Although the material holds pictures, none belong in the copy; transcribe exactly, and only, the lines from the one with "Screen dimensions: 1420x840" through the end.

(Extracted records)

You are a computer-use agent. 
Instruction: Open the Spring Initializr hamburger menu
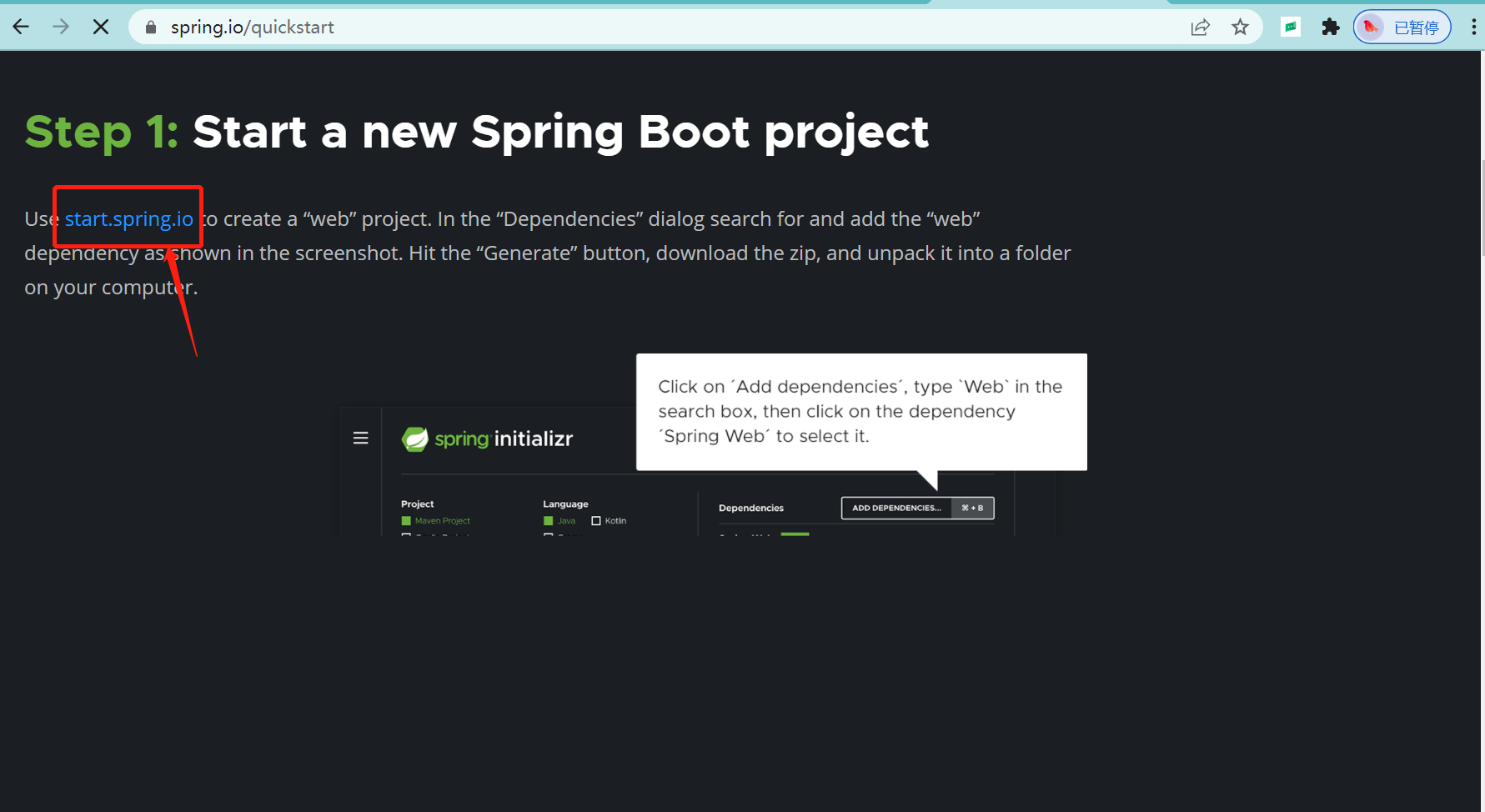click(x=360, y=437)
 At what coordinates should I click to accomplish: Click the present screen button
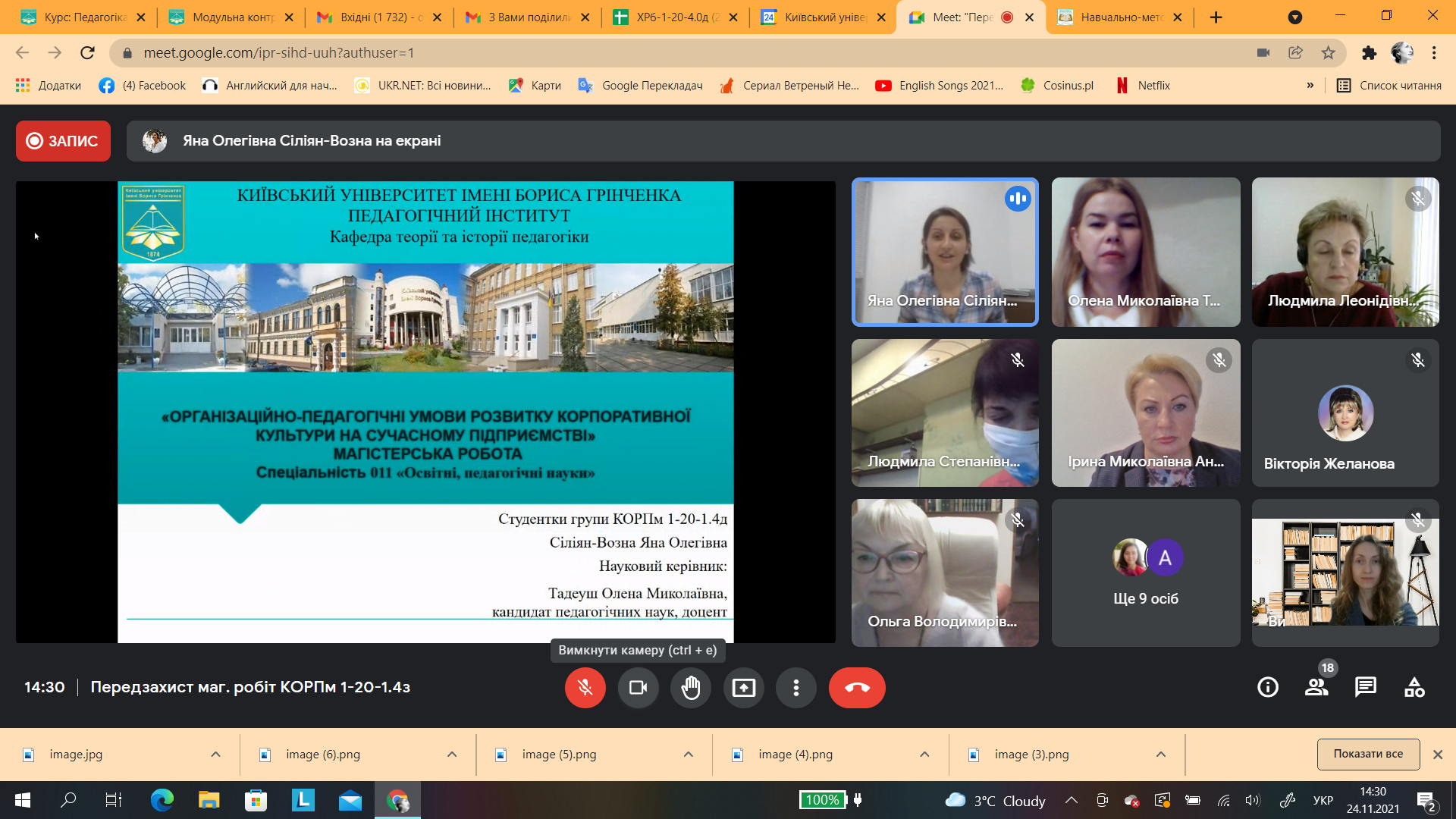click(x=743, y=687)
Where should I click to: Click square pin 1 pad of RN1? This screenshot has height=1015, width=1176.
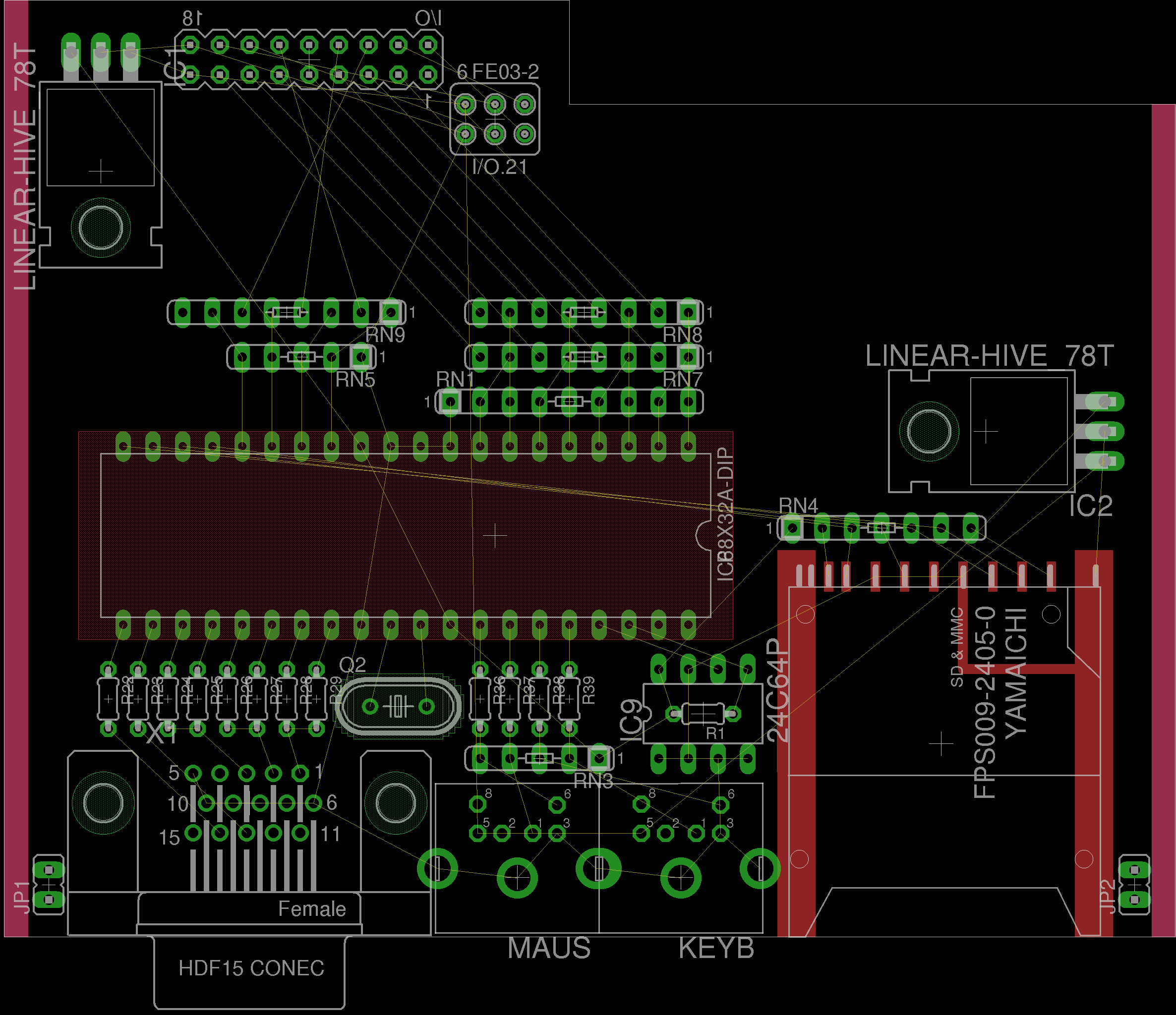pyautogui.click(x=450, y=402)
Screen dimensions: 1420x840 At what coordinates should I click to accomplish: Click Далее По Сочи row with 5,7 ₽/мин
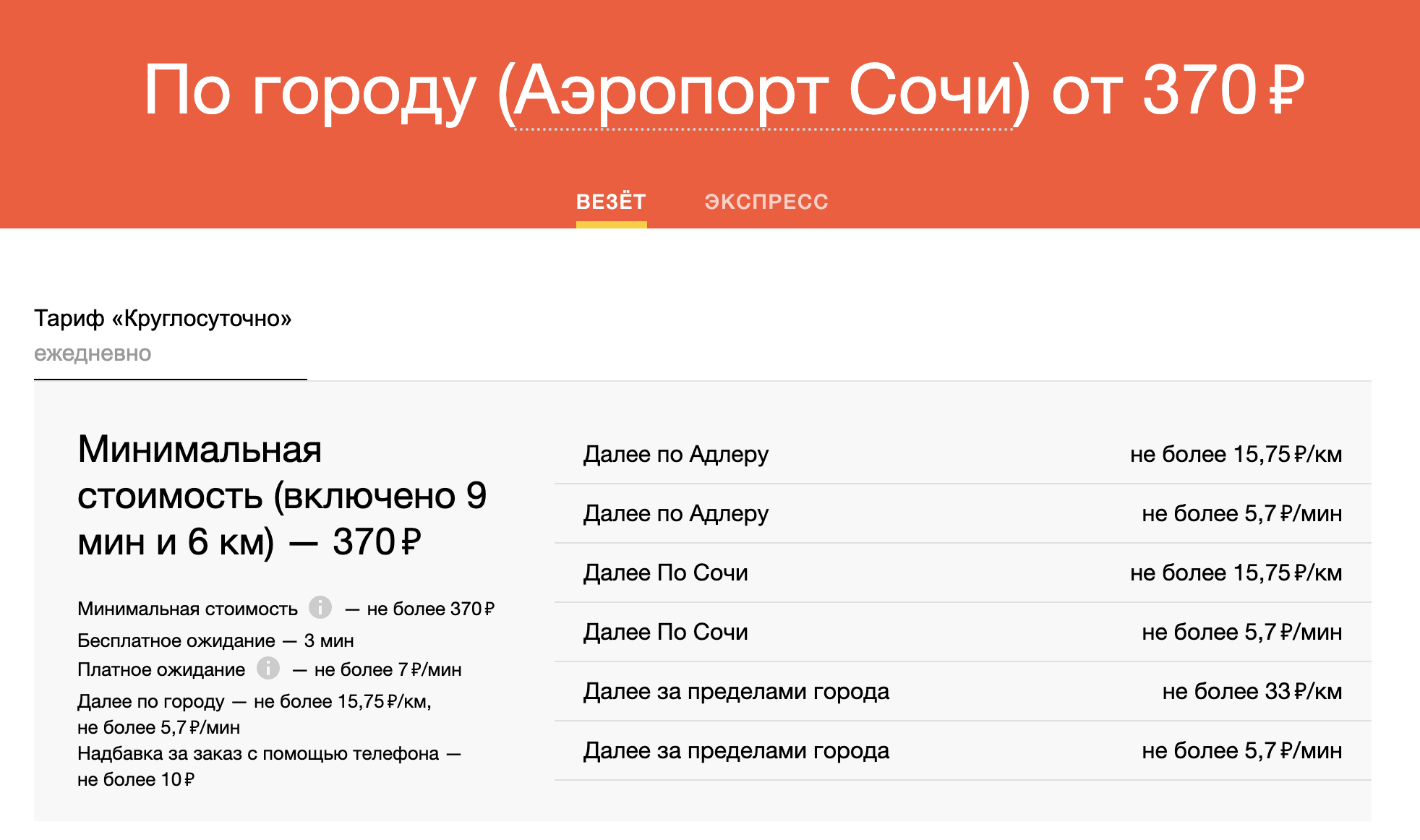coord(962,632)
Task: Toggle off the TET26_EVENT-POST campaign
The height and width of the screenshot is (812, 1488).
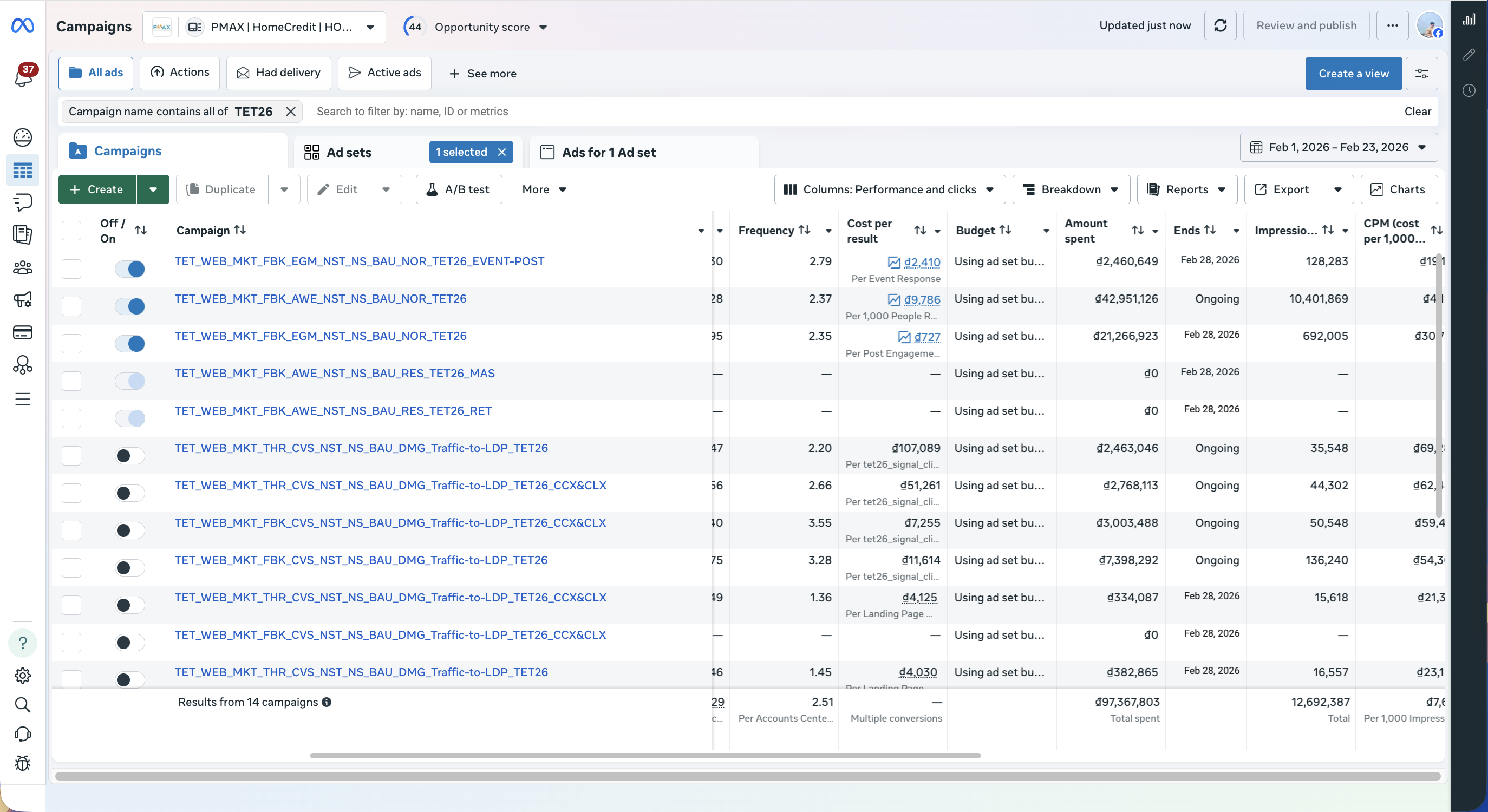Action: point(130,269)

(End Extracted records)

Solution for this problem:
Screen dimensions: 1420x840 At what coordinates should I click to accomplish: Click Далее По Сочи row with 5,7 ₽/мин
coord(962,632)
Task: Toggle off the TET26_EVENT-POST campaign
The height and width of the screenshot is (812, 1488).
Action: point(130,269)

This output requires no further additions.